Leonel Brizola falava com indignação das perdas internacionais. Sem meias palavras, disse uma vez que as privatizações de FHC criavam saqueadores e , portanto, eram privatizações criminosas. Num debate da sucessão presidencial de 1994 na Band, reduziu "meu nome é Enéa!!" a estrato de pó de bosta. Lembro bem que o "presidenciável cacareco" (que Deus o tenha), tripudiou em cima de Lula, instando-o a responder o que era balchita refratária. Depois partiu pra cima de Leonel Brizola, tentando embaraçá-lo com uma pergunta capciosa. Brizola deu uma resposta a seu estilo e ante a réplica de Enéas, que disse não ter entendido a resposta, Brizola foi na jugular:"Olha meu caro Enéas, qualquer cidadão medianamente inteligente entendeu o que eu disse. Até você, se tivesse no pleno gozo das suas faculdades mentais, também teria entendido".

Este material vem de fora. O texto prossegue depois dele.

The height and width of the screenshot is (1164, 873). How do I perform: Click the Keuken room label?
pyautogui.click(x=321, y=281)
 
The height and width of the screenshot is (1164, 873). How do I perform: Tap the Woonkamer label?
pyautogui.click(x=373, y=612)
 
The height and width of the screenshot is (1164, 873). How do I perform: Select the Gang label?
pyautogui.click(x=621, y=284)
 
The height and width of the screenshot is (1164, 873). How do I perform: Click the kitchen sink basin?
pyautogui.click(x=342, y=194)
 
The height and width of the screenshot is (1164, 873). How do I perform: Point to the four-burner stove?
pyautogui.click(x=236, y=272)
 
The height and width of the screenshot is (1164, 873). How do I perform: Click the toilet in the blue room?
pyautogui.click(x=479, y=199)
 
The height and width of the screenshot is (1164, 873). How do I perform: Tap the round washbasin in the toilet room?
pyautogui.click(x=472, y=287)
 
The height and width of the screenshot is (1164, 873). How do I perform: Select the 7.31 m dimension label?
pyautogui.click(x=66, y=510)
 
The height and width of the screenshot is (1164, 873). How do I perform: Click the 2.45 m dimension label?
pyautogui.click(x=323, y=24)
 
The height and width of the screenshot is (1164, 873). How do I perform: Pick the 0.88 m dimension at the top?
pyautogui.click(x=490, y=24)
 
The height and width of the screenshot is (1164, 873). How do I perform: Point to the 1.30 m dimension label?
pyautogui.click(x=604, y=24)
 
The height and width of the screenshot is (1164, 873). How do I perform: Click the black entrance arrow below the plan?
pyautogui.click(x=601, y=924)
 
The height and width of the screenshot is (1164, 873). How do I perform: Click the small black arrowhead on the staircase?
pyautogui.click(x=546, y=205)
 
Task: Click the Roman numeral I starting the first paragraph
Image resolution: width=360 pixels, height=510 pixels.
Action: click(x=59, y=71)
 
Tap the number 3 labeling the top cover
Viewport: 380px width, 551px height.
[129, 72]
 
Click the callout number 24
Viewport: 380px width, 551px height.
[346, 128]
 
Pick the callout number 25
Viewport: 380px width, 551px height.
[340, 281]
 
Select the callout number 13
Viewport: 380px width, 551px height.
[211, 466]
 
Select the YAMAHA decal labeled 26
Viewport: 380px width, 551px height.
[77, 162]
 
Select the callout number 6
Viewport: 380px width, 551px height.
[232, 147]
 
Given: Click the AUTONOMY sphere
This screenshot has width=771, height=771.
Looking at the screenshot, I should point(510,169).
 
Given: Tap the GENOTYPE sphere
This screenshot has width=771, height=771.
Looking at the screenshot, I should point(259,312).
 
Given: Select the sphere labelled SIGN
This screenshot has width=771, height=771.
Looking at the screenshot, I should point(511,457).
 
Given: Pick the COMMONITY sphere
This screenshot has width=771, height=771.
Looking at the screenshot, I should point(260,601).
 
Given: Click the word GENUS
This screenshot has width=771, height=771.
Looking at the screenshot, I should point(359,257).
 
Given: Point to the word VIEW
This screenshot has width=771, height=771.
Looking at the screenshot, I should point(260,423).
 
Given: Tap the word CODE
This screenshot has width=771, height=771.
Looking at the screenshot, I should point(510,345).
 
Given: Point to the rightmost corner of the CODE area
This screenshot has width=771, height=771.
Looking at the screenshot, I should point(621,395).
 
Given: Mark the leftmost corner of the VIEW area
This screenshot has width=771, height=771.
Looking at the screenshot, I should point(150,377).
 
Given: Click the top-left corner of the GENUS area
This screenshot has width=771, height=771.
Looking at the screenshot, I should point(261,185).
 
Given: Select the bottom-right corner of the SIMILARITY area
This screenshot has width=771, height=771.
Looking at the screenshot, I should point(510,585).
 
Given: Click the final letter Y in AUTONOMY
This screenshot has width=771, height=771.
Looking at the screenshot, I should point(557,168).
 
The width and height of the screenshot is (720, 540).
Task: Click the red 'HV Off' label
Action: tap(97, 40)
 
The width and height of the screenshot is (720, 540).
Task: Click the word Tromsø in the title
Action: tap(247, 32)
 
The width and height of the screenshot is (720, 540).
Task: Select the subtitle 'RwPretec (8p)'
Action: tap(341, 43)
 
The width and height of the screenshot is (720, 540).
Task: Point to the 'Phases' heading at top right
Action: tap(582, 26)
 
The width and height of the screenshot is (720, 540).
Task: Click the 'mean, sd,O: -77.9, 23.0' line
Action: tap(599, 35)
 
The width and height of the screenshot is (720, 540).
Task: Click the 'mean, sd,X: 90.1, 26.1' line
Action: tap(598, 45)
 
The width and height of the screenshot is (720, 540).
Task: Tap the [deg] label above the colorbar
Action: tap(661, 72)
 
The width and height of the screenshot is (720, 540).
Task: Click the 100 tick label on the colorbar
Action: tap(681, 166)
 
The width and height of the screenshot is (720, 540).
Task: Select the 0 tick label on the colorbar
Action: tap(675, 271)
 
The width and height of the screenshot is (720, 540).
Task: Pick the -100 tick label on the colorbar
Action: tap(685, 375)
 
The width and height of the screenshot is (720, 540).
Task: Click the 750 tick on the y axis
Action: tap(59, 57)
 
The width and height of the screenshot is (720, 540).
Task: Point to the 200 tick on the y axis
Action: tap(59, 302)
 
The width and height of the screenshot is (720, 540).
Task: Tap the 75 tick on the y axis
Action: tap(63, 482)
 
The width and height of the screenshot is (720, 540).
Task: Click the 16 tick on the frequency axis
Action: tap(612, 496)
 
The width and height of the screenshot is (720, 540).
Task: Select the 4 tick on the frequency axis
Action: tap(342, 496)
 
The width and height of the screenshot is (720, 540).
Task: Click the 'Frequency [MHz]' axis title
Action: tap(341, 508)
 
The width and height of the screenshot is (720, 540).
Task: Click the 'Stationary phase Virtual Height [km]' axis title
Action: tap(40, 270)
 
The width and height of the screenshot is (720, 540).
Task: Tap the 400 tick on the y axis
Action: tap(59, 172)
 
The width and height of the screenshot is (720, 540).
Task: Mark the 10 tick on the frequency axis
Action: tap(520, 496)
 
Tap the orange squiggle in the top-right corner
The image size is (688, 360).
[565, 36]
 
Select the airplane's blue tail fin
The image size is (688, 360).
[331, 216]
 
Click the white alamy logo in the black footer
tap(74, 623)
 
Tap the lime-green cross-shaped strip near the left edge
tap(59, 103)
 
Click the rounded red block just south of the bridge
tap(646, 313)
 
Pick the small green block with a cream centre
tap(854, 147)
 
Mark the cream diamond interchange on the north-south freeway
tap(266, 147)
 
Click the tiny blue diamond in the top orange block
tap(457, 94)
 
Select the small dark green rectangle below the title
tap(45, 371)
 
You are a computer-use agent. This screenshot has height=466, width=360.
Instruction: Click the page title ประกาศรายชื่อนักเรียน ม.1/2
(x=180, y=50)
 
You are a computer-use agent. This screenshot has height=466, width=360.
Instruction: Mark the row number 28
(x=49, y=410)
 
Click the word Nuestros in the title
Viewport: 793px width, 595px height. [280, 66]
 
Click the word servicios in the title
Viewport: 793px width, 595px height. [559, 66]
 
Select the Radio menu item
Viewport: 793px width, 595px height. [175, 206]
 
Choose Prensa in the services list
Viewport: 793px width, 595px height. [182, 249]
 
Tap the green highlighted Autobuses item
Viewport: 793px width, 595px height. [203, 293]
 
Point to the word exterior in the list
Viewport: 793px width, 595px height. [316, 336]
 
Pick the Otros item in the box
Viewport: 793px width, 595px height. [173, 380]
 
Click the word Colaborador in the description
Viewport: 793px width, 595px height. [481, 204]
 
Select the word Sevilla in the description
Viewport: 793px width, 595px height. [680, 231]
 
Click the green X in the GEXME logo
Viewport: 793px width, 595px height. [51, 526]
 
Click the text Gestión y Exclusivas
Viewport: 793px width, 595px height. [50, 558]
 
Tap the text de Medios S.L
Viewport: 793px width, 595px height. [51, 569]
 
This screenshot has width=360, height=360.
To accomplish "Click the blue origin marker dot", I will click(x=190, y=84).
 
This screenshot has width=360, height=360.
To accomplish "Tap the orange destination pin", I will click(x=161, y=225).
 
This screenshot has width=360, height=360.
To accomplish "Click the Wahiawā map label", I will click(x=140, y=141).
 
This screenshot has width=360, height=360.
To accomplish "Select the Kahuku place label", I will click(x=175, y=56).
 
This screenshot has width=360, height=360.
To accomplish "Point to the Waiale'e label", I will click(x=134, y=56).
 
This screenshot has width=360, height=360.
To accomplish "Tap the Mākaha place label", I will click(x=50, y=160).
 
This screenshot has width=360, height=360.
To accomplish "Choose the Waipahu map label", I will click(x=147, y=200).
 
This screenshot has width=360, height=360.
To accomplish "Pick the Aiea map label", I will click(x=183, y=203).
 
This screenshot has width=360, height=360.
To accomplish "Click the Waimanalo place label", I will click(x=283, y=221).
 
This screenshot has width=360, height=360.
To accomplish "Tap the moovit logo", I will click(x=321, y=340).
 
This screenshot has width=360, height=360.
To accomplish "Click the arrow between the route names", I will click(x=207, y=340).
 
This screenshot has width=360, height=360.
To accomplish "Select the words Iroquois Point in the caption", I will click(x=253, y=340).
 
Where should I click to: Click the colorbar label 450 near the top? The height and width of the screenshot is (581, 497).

Já não se faz mais líderes políticos como antigamente. Lembro a propósito, que apesar do resultado desastroso das eleições de 1989, aquele pleito foi um marco na história da nossa sempre capenga democracia. O debate político, que por mais paradoxal que pareça não incluiu o vencedor Fernando Colollor de Melo, foi riquíssimo. Tinha Brizola, Lula, Aureliano, Afif, Maluf, Speridião Amim, o próprio Enéas, Dr. Ulysses e Mário Covas. Inesquecível.